Engineering and design

Cybernetics and Neural Networks

Module code: 100H6
Level 7 (Masters)
15 credits in autumn semester
Teaching method: Laboratory, Lecture
Assessment modes: Unseen examination, Coursework

A cybernetic device responds and adapts to a changing environment in a sensible way. Neural network systems permit the construction of such devices exploiting information, feedback and control to achieve intelligent interaction and behaviour from autonomous devices such as robots.

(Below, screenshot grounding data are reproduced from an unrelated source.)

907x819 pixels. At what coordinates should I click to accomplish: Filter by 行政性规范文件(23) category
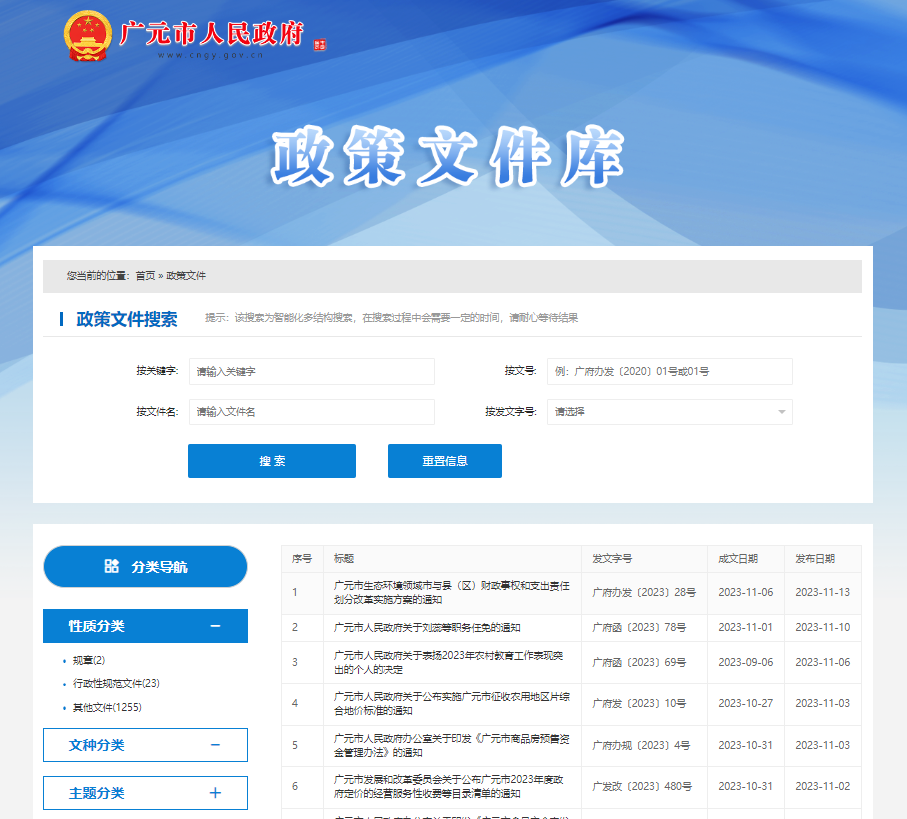116,684
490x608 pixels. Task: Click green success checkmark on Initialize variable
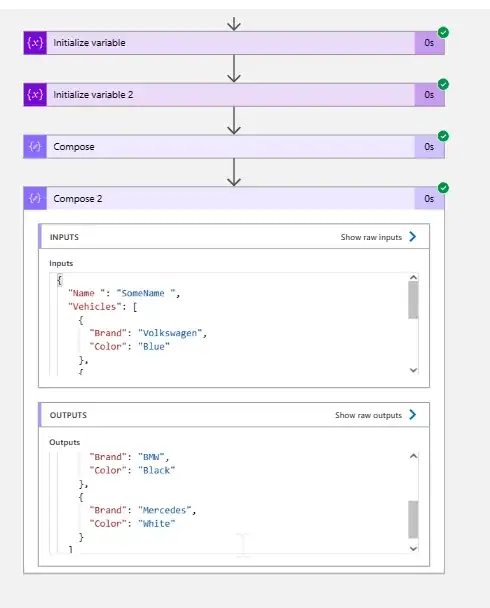(x=443, y=32)
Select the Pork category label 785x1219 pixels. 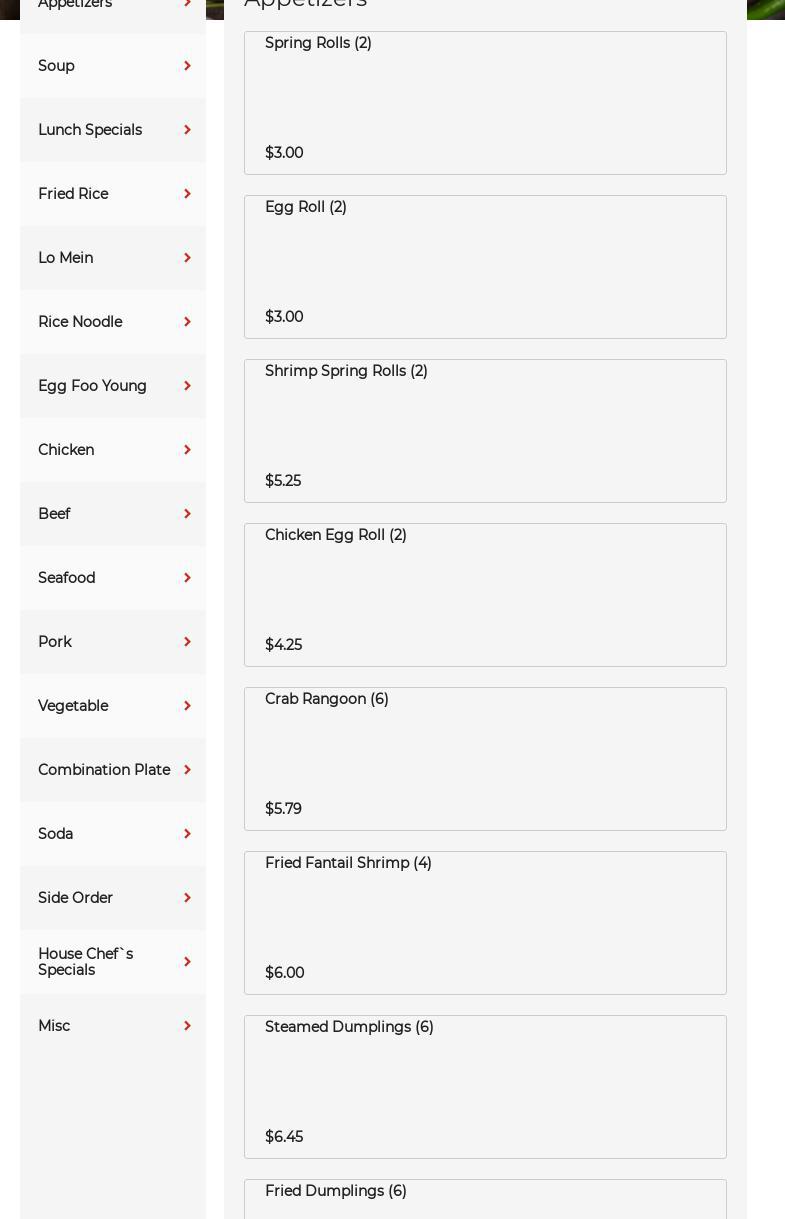[55, 642]
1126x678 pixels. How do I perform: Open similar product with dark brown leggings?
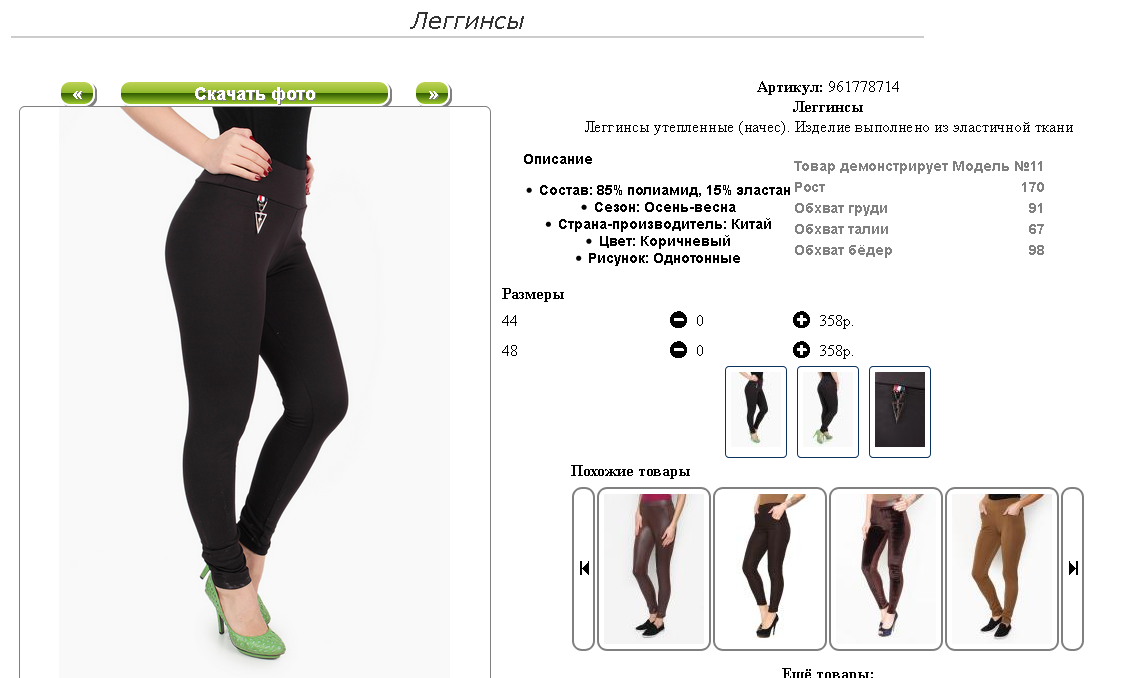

In this module the utilisation of artificial intelligence techniques and neural networks are explored in detail. Software implementation of theoretical concepts will solve genuine engineering problems in dynamic feedback control systems, pattern recognition and scheduling problems. In many instances solutions must be computed in response to data arriving in real-time (e.g. video data). The implications of high speed decision making will be explored.

The module will explore:

  • neuron models
  • network architectures
  • perceptron and perceptron learning rule
  • synaptic vector spaces
  • linear transformations for neural networks
  • supervised hebbian learning
  • performance optimisation
  • widrow-hoff learning
  • associative learning
  • competitive networks.

Learning will be supported by laboratories using the Matlab Neural Network Toolbox.

Module learning outcomes

  • The fundamental principles of neural network systems and their applications.
  • A range of specialist topics related to neural network systems.
  • Current problems and emerging solutions in the applications of neural networks.
  • The analytical and practical techniques applicable to advanced scholarship in neural networks systems.